» Document segment
^^^^^^^^
More in depth study can come from working through A Gregorian Chant Master Class (Abbey of Regina Laudis, 2003) by Ted Marier and Scott Turkington. From Solesmes, the following are indispensable: Liber Cantualis (the basic chant settings for every parish) and the Gregorian Missal (English and Latin, including propers).  These book are written in neumes, the square notes from the middle ages that are easier to read than modern notes (once one understands the method). Neumes also create the correct legato sensibility in the mind of singers and more accurately render the rhythm. Modern notation is also available in books such as Laus Tibi Christe from the OCP, as well as the chant books from Cantica Nova publications.
^^^^^^^^
» Records supplied
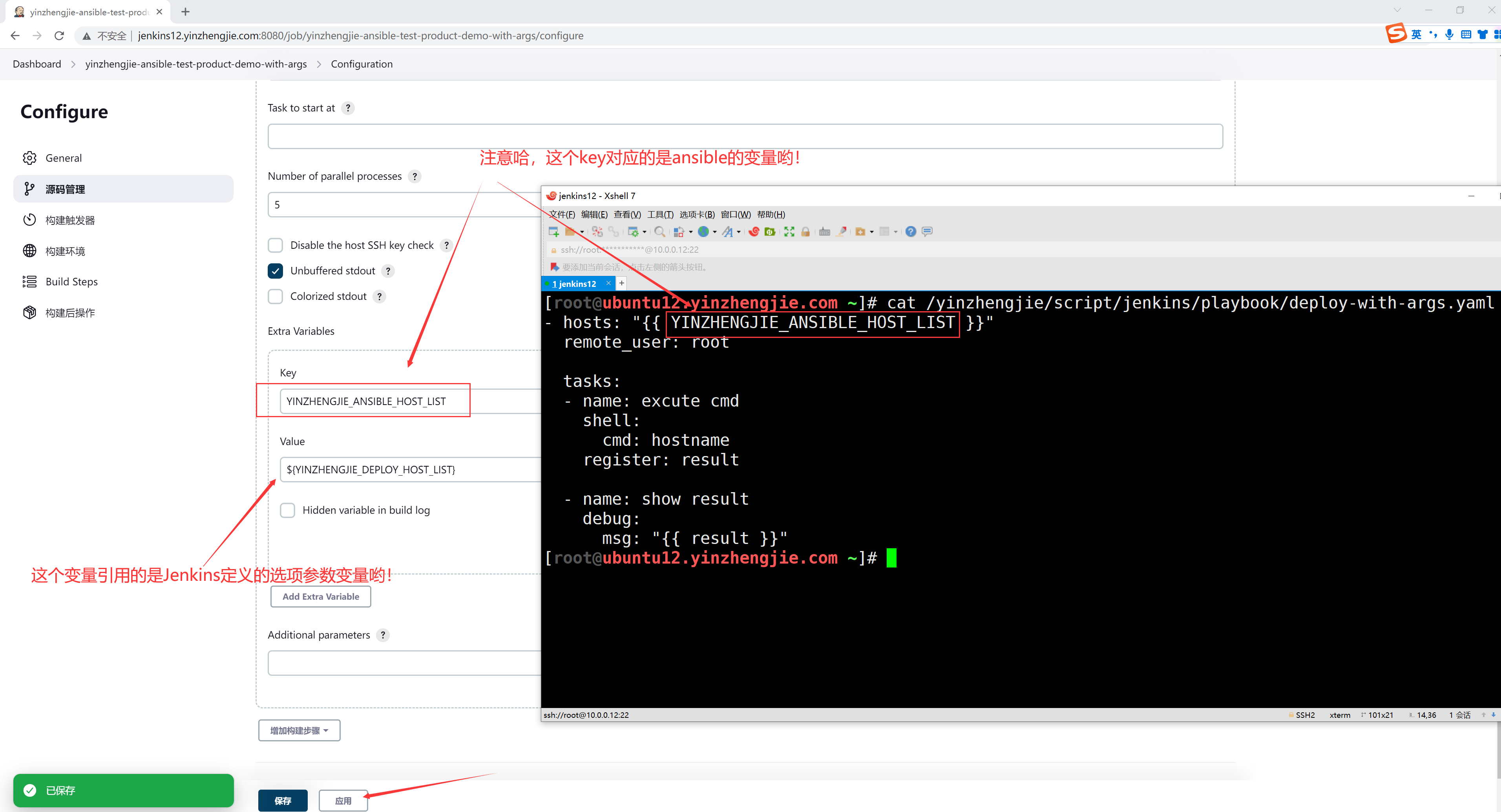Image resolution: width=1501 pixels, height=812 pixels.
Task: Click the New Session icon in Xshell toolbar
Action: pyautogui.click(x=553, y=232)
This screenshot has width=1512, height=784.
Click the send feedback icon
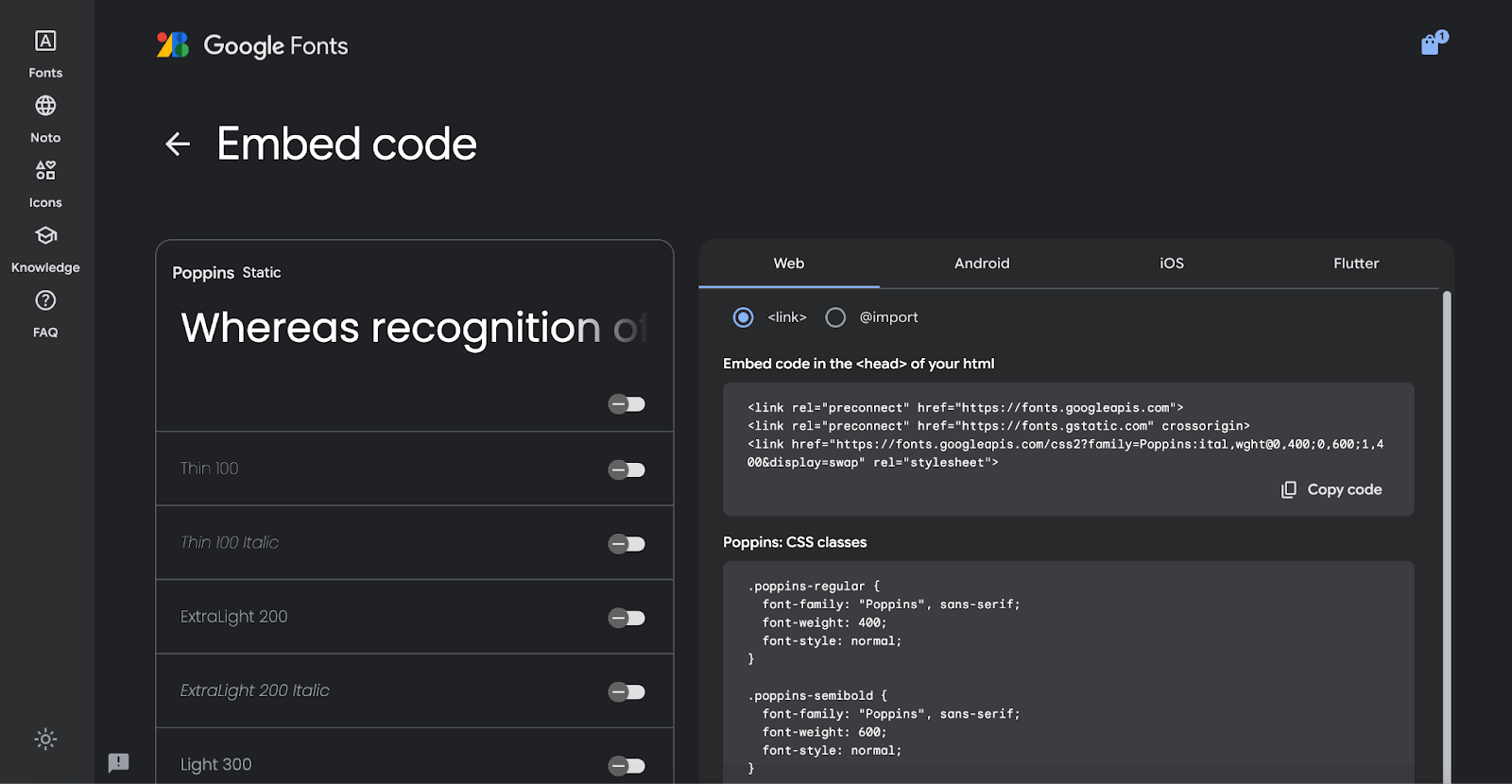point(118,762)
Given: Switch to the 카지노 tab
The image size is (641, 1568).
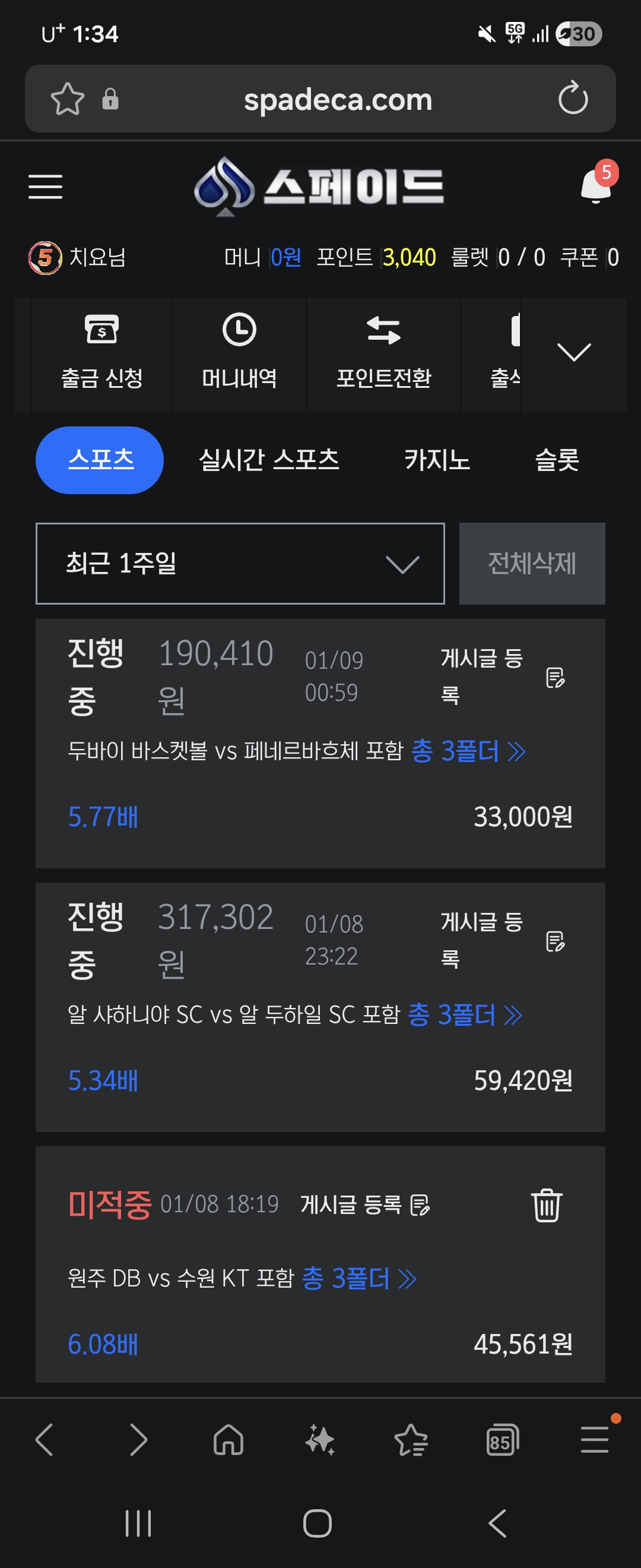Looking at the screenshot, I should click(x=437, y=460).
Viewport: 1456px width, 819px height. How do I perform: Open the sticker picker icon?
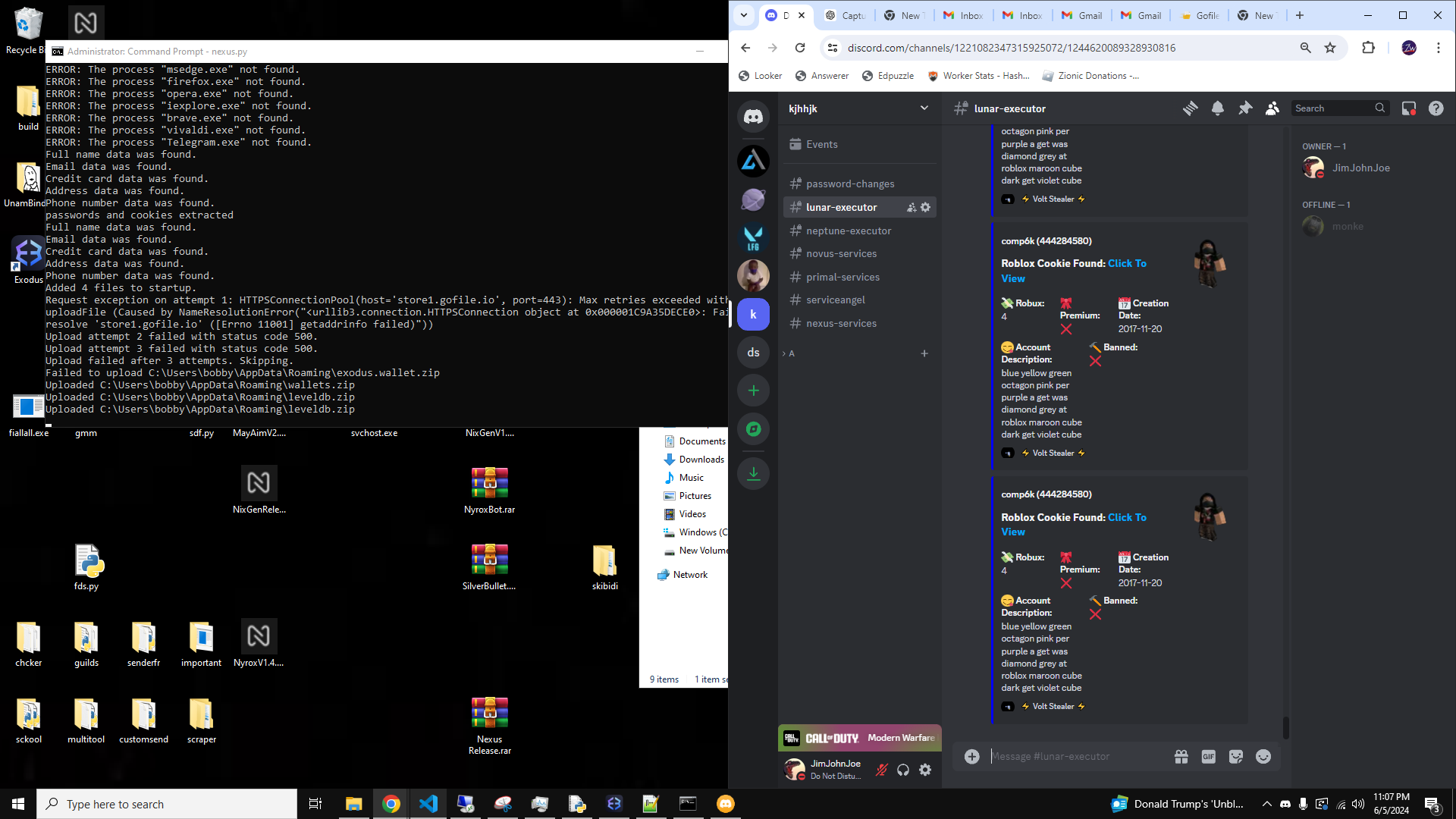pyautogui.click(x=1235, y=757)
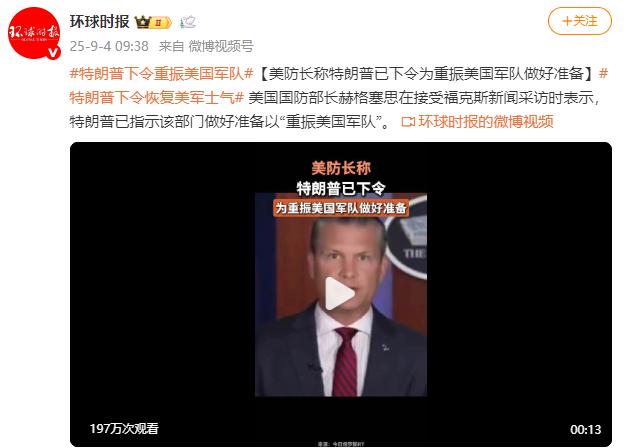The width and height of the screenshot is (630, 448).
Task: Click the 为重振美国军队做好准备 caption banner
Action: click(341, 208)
^^^^^^^^
» Written problem A
Rewrite the records with "sticker picker" swapped for "emoji picker" and every other word kept as it is, leaving out the pictures.
» Written problem B
Carry on the passage about Gregorian chant books and neume notation from its last sentence.

» Response A
Image resolution: width=1501 pixels, height=812 pixels.
Task: Click the New Session icon in Xshell toolbar
Action: pyautogui.click(x=553, y=232)
This screenshot has width=1512, height=784.
Click the send feedback icon
point(118,762)
Given: Switch to the 카지노 tab
The image size is (641, 1568).
Looking at the screenshot, I should click(x=437, y=460).
Viewport: 1456px width, 819px height. How do I perform: Open the emoji picker icon?
pyautogui.click(x=1235, y=757)
The width and height of the screenshot is (630, 448).
Task: Click the 为重振美国军队做好准备 caption banner
Action: click(341, 208)

» Response B
Two additional resources are essential: Ceremonies of the Liturgical Year and Ceremonies of the Modern Roman Rite, both by Peter J. Eliot, and both available through Ignatius Press. These books are essential for making sure that what the schola does is precise and correct as regards the demands of tradition and Catholic practice. Knowing the ins and outs of these matters will further establish the schola as something of a standard bearer for what should and should not take place during celebrations of particular feasts and throughout the year. The schola should know, for example, whether the sprinkling rite takes the place of the Kyrie, or in what circumstances Sequences are to be employed. The details should all be mastered by schola members.

As for polyphony, all the music that one will ever need is available for quick download at the Choral Public Domain Library (CPDL.ORG). It can be instantly and legally printed and distributed, and most of the music has sound samples. Tallis’s “If Ye Love Me,” Palestrina’s “Adoramus Te,” and Croce’s “O Sacrum” can be sung by any group in a few rehearsals. If the singers are not available in four parts, three- and even two-part settings of motets by Di Lasso or Byrd can be chosen.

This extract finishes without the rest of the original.